On the flip side, I feel some advantage in being “unemployed”. May be it is this that has given birth to praise the Providence – an art I have indulged much during the past almost seven months – manifested in and through many, hundreds, of feeble human beings: Gitanjali, Jay, Justin, Iris, Todd, Brian (and, perhaps, Molly), Ajay, Prakash (and, perhaps, her old mother in law), Danny, Yasmin (and, perhaps, her Fijian mother in law), Wenzhe (with Jingbi, and their Church in Kamloops), Carrie, George, Yatta, Azeb, Joyce, Madusu, Vijendran, Ashley, Rob, Jenna, Aster, Thaddeus, Melina, Salem, Beatrice, and now Benedict, a total stranger – an Iranian Canadian, a Christian convert from the Islamic faith. The list is, no doubt, an incomplete one.

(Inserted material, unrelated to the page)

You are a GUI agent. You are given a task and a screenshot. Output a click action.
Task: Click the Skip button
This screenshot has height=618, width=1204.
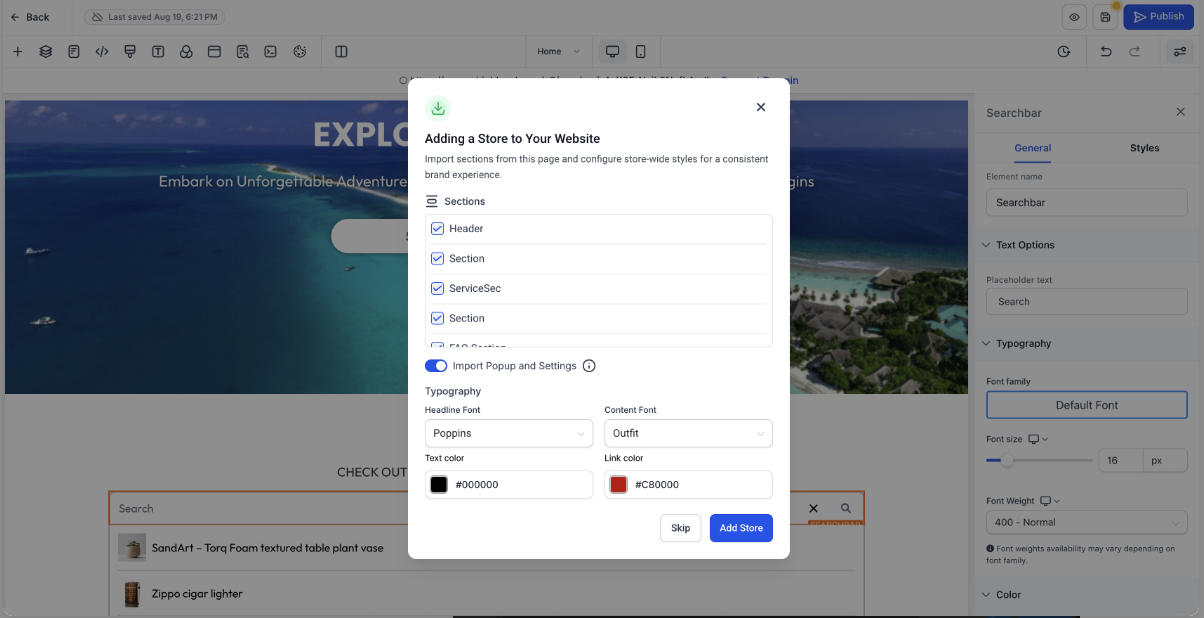pyautogui.click(x=680, y=528)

My writing – specifically journalling – is my reframing my experience and attitude to sow a seed of inner peace when I am upset, and confusion and delay are the order of the day, my daily bread! As I faithfully waste this time, I re-center myself in that hand that moves my days and nights, building up also an element of courage in my heart, with six bypasses and a scarred artery, an outcome or the cause that caused a heart-attack after the St Patrick’s day event.

This, the chiseling of my vocabulary, with a little filling in of grammar, but in an alien tongue, then, gives me my releif, my release, and my rest – my true Sabbath, my authentic weekend for another week of scarcity-filled, monotonous life, an unpoetic onomatopoeia!

My scribbling, the tapping on my key-board, then, is also my way of readying to put on that washed and pressed garment of unforgiveness. Hence, at the end, I modify my “Lord’s Prayer”. This time I look up to heavens, or turn towards my own Mecca, that innermost inward part, and say, “forgive me for my unforgiving spirit”.

1 comment:

Anonymous said...

Hi Victor, besides the confessional tone and the candid revelations I see this text as a closure, a bereavement statement while giving birth to a more mature and serene self that you already have. The events that you went through are a great passage, one that is, as always, an opportunity to achieve an understanding and grow in serenity, through pain and moments of visions of the immense life that we are such a minuscule traveler. It is, in great part, my journey too and this one page you said a lot, undressed your soul, and said something deeply human in all its nakedness. It is an act of acceptance, the only way to reconcile with the flow and move, forget in order to remember what is gone.